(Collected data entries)

═══

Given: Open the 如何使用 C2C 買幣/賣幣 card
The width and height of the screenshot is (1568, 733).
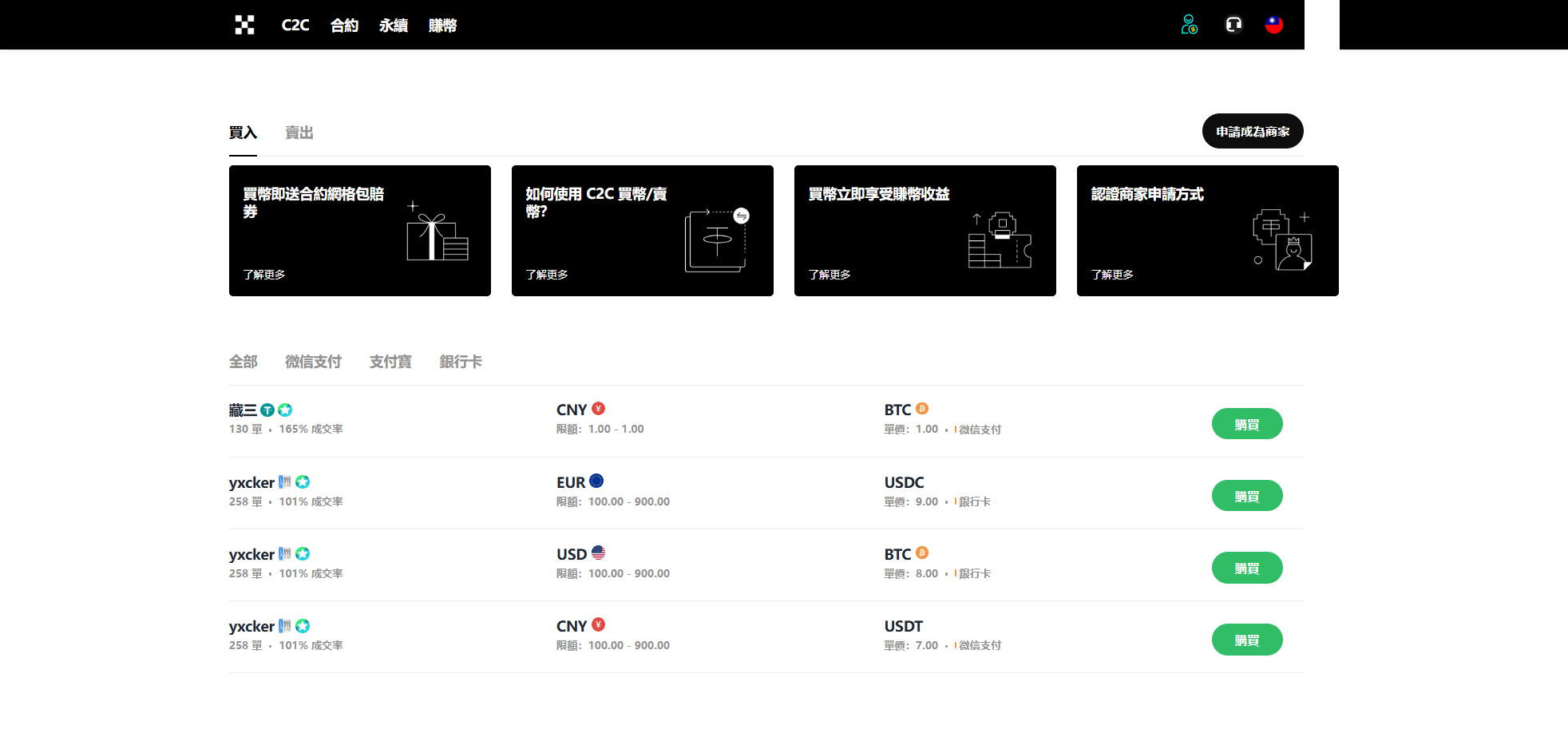Looking at the screenshot, I should pyautogui.click(x=642, y=231).
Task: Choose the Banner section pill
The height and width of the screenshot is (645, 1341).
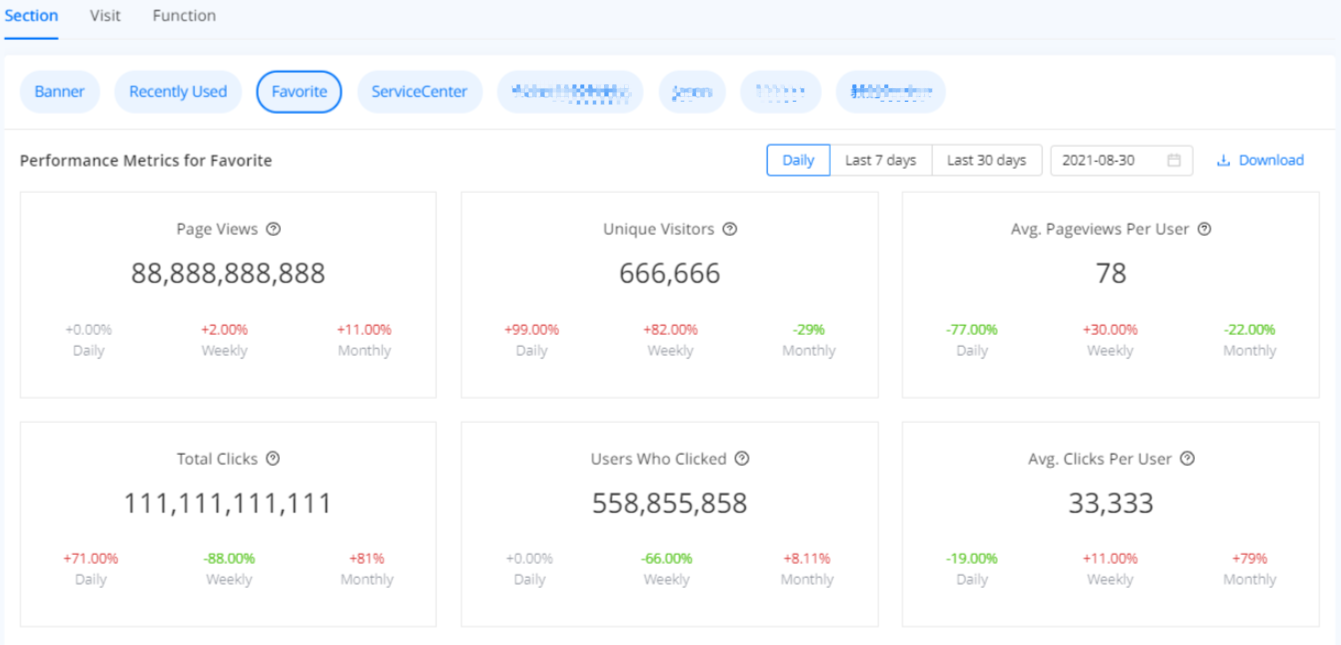Action: tap(60, 92)
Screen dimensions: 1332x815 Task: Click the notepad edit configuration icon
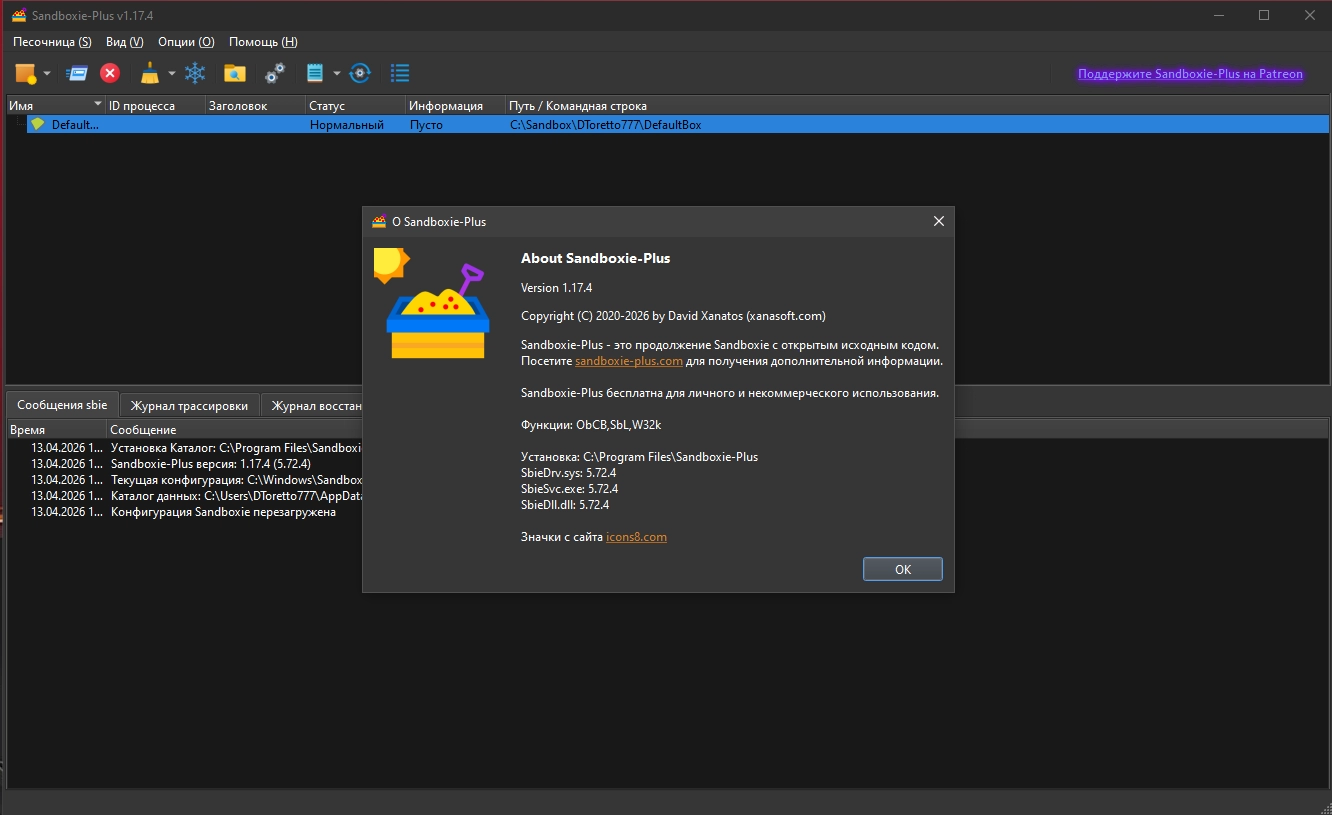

═══

Work item: Quote only the lines that start at the line holding "The width and" and end at the last line of the entries, including both of those lines, and omit every picture.

Answer space:
The width and height of the screenshot is (1568, 733).
Looking at the screenshot, I should pyautogui.click(x=642, y=231).
Task: Choose the Banner section pill
The height and width of the screenshot is (645, 1341).
Action: tap(60, 92)
Screen dimensions: 1332x815 Task: Click the notepad edit configuration icon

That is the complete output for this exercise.